Collection entries
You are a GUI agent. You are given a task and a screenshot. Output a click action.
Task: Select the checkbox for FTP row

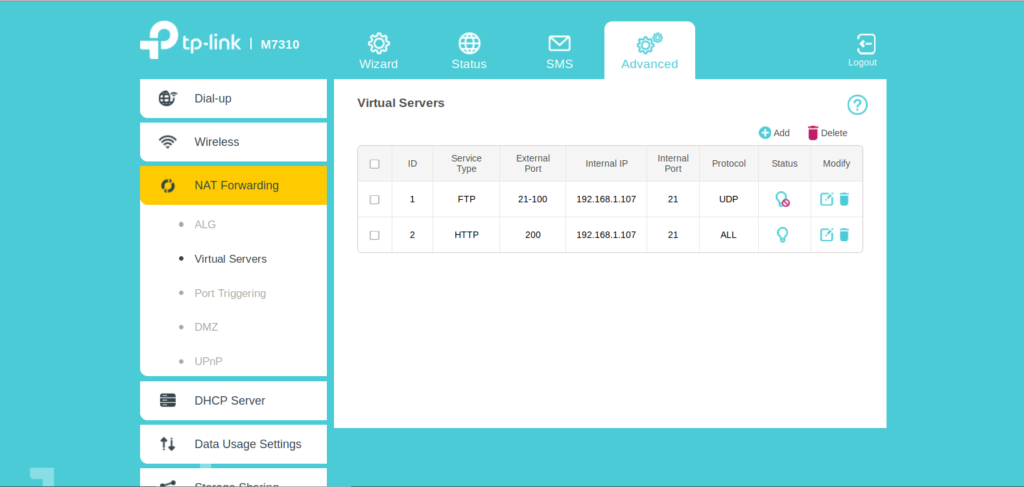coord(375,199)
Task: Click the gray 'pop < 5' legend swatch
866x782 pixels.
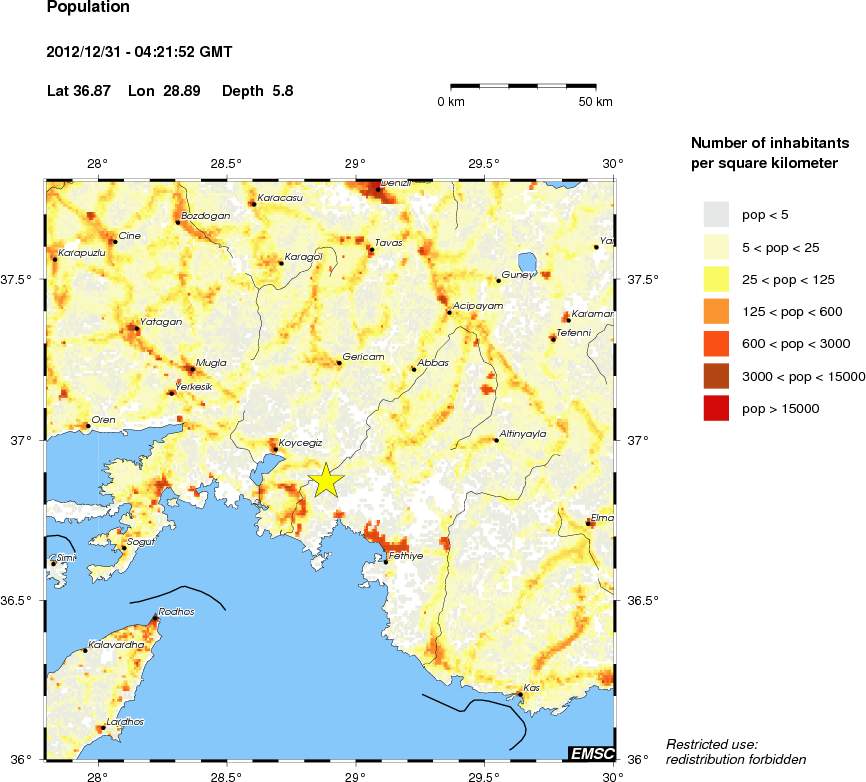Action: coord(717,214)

_Your goal_: The copy should hold exactly the lines from the one containing "Task: Click the gray 'pop < 5' legend swatch" through the final line of the records above, both ends included, and no picture.

_Exercise result_:
Task: Click the gray 'pop < 5' legend swatch
866x782 pixels.
Action: coord(717,214)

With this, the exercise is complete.